SWAN: It's a complete nonsense. Look at the figures for families. They're the figures you've got to look at. Your average family will be pulling in combined, because they have got to have two incomes or one and half incomes to get by, around $40,000. And I can take you through those figures for South Australia some other time. The point is this. Those at the top under this current taxation system are doing well and all the time doing a lot better. But the rest, low and middle-income people are drifting a lot further apart of this group.
BYNER: I think what we have do though is not tax incentive. We don't want people to say ‘I won't work this hour or I won't do this job because it's not worth my while'.
SWAN: Absolutely. Because it makes the country poorer when that happens. And this is the contradiction. This is the Government out there all the time blaming the unemployed and pouring scorn on them. Yet it's constructed a system, that when they work part time as the Government says they should, go out and get some casual work so they can stand on their own two feet, work hard for themselves and their family, takes 80 cents in every additional dollar they earn over the threshold.

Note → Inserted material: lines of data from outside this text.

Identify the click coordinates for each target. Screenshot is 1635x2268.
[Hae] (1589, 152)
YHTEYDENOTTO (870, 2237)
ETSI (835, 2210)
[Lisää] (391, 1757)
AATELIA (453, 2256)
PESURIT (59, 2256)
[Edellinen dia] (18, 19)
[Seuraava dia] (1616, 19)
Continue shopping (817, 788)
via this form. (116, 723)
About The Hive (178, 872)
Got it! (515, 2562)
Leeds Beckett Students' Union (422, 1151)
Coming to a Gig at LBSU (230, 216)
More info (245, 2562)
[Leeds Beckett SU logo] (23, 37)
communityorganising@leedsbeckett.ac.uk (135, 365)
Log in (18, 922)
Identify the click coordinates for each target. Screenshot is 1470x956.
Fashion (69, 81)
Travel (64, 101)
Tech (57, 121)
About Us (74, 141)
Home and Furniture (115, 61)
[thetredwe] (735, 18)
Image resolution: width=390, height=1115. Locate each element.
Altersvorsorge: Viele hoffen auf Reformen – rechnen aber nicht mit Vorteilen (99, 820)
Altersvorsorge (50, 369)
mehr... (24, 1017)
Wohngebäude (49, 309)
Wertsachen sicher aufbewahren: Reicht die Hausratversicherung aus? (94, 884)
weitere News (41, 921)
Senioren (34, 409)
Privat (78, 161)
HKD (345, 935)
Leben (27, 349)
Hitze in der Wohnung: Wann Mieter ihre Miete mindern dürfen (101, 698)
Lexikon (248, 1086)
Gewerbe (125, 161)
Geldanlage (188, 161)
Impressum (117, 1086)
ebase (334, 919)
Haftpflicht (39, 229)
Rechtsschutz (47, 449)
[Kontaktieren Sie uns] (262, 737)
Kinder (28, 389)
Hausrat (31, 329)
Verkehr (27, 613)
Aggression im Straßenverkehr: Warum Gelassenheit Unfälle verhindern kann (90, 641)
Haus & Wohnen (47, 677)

BYNER: Wayne, you've got as you know when I introduced you, you have an unusual ally here in people like David Koch and others.
SWAN: Too right. I've had this discussion with David on channel 7.
BYNER: And we're all in agreement. So the next thing you can do is really put the wood on Peter Costello, who according to David Koch is rolling in GST funds and other revenue from all the little levies we're paying, to do something about getting some tax cuts particularly to those people on 40 or 50, who are not rich. They're not rich people.
SWAN: I've asked Peter Costello this question in the Parliament and he denied it was a problem. I asked this question in the last session of the Parliament and he denied it was a problem. And I don't know what Senator Vanstone says about it, but she's partly responsible along with Peter Costello. And I'm happy to debate her on your show if we could.
BYNER: Wayne, you maintain the rage. And I'll continue to push too because I think we need some sensible taxation relief here, because people who are poor don't employ other people. People aren't taxed fairly, I mean if you've got to work an extra 10 hours a week and you've got to pay 60%of that back…
SWAN: That's right you don't do that to give 60 cents back to John Howard. You just don't do it. You'd rather spend time with your family.
BYNER: Wayne thank you for joining us. That's the Family and Community Services Shadow Minister, Wayne Swan on 5AA.